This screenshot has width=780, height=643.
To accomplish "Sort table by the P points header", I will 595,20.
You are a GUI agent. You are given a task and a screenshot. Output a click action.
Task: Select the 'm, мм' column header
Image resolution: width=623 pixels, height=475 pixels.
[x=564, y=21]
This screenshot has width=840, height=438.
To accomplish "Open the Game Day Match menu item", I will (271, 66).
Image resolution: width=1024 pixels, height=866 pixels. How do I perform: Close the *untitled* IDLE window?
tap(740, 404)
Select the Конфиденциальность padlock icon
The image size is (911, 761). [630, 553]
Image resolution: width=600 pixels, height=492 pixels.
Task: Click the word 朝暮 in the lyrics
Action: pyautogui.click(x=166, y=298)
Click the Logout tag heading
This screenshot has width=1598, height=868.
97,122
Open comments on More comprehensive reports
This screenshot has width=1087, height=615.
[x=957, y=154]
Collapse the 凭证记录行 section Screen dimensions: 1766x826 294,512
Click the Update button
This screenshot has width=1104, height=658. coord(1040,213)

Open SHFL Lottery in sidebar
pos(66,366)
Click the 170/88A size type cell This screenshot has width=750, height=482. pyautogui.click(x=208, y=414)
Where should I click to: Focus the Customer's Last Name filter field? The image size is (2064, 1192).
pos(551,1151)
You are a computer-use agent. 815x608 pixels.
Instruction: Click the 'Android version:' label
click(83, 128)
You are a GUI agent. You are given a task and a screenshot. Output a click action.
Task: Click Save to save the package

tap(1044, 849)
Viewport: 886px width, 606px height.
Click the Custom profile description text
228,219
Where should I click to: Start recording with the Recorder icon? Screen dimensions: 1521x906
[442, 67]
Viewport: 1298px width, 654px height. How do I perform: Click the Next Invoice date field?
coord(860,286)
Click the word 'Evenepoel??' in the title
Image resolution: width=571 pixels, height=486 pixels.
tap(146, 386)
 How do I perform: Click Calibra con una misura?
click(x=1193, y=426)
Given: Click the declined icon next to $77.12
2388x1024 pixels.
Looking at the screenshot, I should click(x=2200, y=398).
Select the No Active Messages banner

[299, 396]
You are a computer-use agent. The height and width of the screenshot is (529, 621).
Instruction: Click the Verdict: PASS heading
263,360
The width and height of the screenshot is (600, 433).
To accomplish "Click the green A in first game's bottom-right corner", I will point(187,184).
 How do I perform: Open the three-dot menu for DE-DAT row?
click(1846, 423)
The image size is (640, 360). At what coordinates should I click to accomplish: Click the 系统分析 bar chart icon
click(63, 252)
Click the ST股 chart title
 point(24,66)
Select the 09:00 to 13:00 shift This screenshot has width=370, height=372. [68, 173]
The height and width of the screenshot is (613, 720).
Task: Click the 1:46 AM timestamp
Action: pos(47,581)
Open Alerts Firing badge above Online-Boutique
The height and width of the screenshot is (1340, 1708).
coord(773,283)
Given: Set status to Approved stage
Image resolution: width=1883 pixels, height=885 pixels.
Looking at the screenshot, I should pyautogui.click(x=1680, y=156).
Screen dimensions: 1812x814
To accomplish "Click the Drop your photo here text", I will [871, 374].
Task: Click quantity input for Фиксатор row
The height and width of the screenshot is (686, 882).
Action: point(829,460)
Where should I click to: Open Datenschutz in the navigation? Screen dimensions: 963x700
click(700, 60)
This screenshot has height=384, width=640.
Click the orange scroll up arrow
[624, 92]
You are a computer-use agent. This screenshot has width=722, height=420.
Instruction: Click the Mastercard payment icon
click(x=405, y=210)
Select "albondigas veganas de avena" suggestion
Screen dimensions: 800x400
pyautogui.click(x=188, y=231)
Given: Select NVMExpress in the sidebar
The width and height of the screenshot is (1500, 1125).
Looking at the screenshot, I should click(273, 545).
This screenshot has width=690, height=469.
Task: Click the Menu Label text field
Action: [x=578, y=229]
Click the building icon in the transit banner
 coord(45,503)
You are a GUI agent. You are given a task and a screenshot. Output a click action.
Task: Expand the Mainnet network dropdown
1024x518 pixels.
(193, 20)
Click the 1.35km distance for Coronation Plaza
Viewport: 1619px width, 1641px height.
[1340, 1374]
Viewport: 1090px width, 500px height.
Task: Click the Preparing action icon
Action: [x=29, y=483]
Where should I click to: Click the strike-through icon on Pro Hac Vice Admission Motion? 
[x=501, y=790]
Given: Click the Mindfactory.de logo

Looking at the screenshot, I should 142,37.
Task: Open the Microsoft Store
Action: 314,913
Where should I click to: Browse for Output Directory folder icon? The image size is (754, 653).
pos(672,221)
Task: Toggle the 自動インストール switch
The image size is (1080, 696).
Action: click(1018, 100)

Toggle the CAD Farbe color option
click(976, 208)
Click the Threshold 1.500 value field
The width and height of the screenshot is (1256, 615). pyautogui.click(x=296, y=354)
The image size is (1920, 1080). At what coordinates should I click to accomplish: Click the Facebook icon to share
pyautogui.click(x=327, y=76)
----------------
• _Work to be completed_: Copy each line of the listing that contains the string "will".

• _Answer to this exercise_:
To accomplish "Sort table by the P points header", I will 595,20.
To accomplish "Open the Game Day Match menu item", I will (271, 66).
To accomplish "Click the green A in first game's bottom-right corner", I will point(187,184).
To accomplish "Click the Drop your photo here text", I will [871, 374].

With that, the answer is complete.